> [What is required] Scan the records below for the word "window" and give only the number of lines that hold it.

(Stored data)
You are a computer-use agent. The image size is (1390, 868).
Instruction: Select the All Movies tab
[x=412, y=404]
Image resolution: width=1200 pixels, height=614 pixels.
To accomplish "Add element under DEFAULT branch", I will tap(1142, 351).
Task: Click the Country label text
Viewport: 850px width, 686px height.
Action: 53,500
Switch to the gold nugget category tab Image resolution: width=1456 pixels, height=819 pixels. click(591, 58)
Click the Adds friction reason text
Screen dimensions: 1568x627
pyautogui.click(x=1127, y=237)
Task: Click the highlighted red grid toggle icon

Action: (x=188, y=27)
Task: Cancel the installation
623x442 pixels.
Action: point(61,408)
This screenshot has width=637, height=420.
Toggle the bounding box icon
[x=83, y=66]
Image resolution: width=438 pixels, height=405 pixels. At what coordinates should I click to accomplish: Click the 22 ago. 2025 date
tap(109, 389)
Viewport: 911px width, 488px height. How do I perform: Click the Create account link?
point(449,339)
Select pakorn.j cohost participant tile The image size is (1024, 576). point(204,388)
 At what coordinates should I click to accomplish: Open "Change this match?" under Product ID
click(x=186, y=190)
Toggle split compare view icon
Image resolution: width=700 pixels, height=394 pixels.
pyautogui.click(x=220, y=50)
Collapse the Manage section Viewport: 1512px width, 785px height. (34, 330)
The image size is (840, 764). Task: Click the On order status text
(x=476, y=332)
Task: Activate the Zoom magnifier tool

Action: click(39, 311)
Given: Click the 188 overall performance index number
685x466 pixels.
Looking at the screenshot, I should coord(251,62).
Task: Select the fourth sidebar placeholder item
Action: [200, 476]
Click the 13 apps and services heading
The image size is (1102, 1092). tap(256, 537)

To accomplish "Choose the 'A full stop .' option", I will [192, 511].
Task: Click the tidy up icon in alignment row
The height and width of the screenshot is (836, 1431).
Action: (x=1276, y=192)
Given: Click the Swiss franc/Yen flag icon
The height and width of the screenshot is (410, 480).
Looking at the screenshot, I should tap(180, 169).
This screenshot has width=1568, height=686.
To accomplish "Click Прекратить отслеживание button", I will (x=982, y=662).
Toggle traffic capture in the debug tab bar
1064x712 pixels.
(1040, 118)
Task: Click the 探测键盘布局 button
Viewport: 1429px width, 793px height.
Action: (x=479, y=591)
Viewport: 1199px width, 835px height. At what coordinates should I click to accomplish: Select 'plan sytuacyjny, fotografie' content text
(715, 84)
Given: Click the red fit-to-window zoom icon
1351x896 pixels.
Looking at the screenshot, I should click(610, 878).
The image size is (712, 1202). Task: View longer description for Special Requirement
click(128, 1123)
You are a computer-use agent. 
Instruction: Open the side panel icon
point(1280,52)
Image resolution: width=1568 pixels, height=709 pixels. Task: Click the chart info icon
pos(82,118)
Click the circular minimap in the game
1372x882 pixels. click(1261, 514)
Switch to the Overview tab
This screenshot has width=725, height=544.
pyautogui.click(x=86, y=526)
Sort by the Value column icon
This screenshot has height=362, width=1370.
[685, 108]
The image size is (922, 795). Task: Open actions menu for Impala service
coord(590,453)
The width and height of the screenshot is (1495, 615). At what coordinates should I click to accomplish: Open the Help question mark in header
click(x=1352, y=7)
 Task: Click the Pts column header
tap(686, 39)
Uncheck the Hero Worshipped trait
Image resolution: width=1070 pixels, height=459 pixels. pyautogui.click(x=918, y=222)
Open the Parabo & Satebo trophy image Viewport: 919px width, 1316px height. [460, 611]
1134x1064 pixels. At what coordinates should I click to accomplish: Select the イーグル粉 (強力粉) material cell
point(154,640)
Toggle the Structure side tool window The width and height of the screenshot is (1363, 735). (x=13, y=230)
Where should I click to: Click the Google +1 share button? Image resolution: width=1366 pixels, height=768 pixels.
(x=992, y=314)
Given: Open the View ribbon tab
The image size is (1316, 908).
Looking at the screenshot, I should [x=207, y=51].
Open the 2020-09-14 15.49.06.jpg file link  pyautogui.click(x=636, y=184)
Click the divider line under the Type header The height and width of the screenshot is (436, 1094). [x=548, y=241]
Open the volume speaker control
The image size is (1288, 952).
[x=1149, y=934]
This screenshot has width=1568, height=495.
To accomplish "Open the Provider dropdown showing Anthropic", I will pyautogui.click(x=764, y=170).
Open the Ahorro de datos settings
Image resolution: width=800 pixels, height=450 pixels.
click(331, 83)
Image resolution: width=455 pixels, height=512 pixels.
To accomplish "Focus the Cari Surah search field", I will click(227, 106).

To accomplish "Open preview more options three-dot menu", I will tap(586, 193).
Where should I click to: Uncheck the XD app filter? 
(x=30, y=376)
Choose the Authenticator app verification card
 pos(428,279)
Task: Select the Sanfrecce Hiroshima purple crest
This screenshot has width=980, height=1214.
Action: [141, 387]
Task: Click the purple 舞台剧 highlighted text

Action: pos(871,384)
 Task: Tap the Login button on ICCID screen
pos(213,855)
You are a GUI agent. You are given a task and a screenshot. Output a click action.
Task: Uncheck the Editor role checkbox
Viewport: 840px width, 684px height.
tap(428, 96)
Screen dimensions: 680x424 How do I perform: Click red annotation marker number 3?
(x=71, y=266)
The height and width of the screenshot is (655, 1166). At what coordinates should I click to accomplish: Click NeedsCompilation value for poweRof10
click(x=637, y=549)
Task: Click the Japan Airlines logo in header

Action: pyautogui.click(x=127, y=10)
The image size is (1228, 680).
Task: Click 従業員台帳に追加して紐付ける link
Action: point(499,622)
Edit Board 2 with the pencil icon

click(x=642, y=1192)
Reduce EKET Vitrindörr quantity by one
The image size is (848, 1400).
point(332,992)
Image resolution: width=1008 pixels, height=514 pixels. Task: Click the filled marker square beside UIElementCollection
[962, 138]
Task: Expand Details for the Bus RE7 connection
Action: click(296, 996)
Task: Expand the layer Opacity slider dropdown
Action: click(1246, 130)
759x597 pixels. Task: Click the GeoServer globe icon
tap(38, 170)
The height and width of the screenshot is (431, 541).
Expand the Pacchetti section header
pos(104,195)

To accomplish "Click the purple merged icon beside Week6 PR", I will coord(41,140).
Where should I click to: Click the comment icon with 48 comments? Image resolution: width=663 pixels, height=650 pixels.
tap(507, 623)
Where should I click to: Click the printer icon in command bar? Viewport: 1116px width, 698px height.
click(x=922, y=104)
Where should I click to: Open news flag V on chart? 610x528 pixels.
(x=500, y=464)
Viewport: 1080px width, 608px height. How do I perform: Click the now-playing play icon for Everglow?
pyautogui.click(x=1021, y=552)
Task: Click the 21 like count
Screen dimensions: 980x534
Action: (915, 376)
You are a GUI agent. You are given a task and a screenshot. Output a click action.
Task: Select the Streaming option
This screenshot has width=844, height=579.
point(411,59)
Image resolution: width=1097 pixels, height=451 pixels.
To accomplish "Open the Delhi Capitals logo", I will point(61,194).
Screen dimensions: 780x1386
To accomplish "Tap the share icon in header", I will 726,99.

> [Written answer] 2